Une tendance plus large

L’approche d’Orpea cristallise quelques-unes des tendances plus larges qui ont vu le jour au cours de ces dernières décennies. La financiarisation du secteur des soins s’accompagne d’un détournement croissant de l’objectif de fournir des soins de qualité.

Au lieu de cela, l’accent est mis davantage sur la gestion des « actifs », comme les bâtiments que détiennent habituellement de nombreuses maisons de repos. Ici aussi, Orpea offre une étude de cas intéressante. Le groupe effectue actuellement un certain nombre de transactions de type « sale & leaseback » (vente et rétrolocation). Afin de libérer des liquidités pouvant ensuite être réinvesties dans de nouvelles extensions ou versées sous forme de dividendes, le groupe vend les bâtiments où est installée la maison de repos. Cette dernière doit alors payer un loyer, l’obligeant à resserrer davantage encore ses budgets.

Souvent, ces sociétés ont des structures complexes où différentes entités juridiques s’entrecroisent dans différentes juridictions, certaines étant installées confortablement dans des paradis fiscaux.

Si les tactiques varient, les résultats sont, eux, constants : les travailleurs ont de moins en moins de prise sur les ressources de plus en plus réduites réservées aux tâches essentielles – prendre soin des personnes âgées et vulnérables.

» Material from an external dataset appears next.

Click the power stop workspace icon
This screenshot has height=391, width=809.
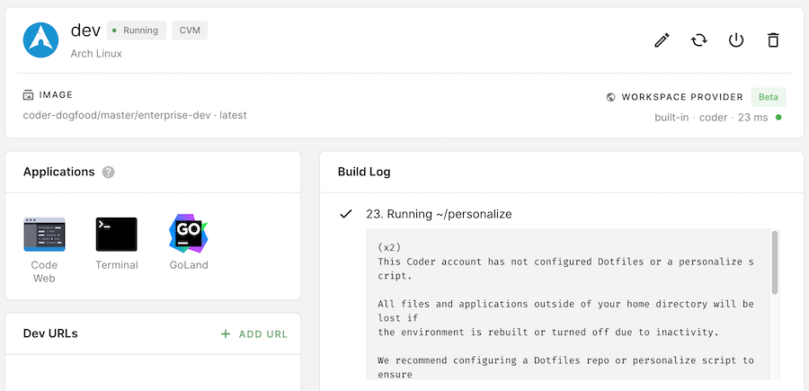pyautogui.click(x=736, y=40)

Les sociétés ont bénéficié de l’absence de contrôle de la part des responsables des réglementations et de l’application des lois. Les conséquences ont été lourdes pour les maisons durant la pandémie. Au lieu d’être écouté, le personnel soignant a souvent été laissé seul face à des situations traumatisantes. La mort tragique des résidents engendre un stress post-traumatique contre lequel il n’existe aucun vaccin et qui doit se soigner par lui-même.

Que faire ?

Pour restaurer les soins, il faut rééquilibrer la façon dont sont prises les décisions qui les façonnent. Il est fondamental de garantir que les travailleurs aient leur mot à dire. La négociation collective, que nous savons essentielle pour répondre aux besoins des travailleurs, a été vidée de sa substance. Il est temps maintenant de la renforcer.

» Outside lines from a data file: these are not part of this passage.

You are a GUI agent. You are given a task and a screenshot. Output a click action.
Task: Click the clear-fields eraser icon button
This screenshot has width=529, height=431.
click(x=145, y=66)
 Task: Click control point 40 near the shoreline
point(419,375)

En Europe, le personnel soignant et les syndicats qui le représentent, mènent une lutte vraiment inspirante qui gagne du terrain, pour dénoncer ces agissements frauduleux. Au plus fort de la deuxième vague en Pologne, les travailleurs d’une maison de repos se sont unis et ont remporté des victoires importantes, notamment des EPI et des niveaux d’effectifs plus sûrs. Le soutien actif dont a bénéficié le personnel soignant de la part de la population a été déterminant pour remporter ces victoires. Les syndicats des services de soins ont également collaboré au-delà des frontières au sein d’UNI Europa en vue de mettre en place une stratégie coordonnée pour les problèmes communs et au sein des mêmes entreprises.

Ceux qui investissent dans ces entreprises peuvent également jouer un rôle important en améliorant les normes du secteur. Les fonds de pension, les gestionnaires d’actifs, les fonds souverains et les autres investisseurs institutionnels engagés en faveur d’un monde socialement durable doivent rassembler les travailleurs et recentrer ces entreprises sur la fourniture des soins.

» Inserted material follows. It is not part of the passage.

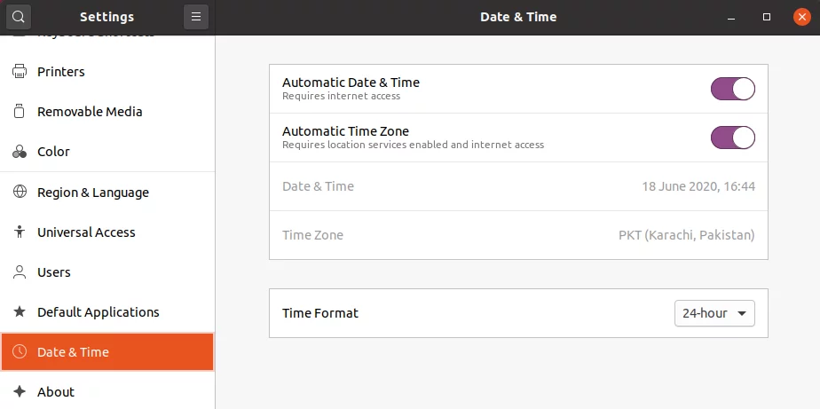Open the Date & Time sidebar item
The width and height of the screenshot is (820, 409).
click(107, 351)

À l’instar des investissements privés, les investissements publics jouent un rôle déterminant dans le développement du secteur des soins. Actuellement, les responsables politiques choisissent de donner le feu vert aux entreprises qui excluent leurs travailleurs. Au lieu de cela, ce levier doit être activé pour leur donner la parole en exigeant une négociation collective chaque fois qu’il s’agit d’investissements publics.

L’UE a un rôle clé à jouer ici. Elle peut appeler les gouvernements nationaux à exiger que tous les marchés publics soient subordonnés à l’existence de conventions collectives pour les travailleurs. Revenir à un système de soins défaillant ne peut être la réponse. Cette crise a mis en lumière des pratiques douteuses, il est temps de faire le ménage.

Cet article a été traduit de l'anglais.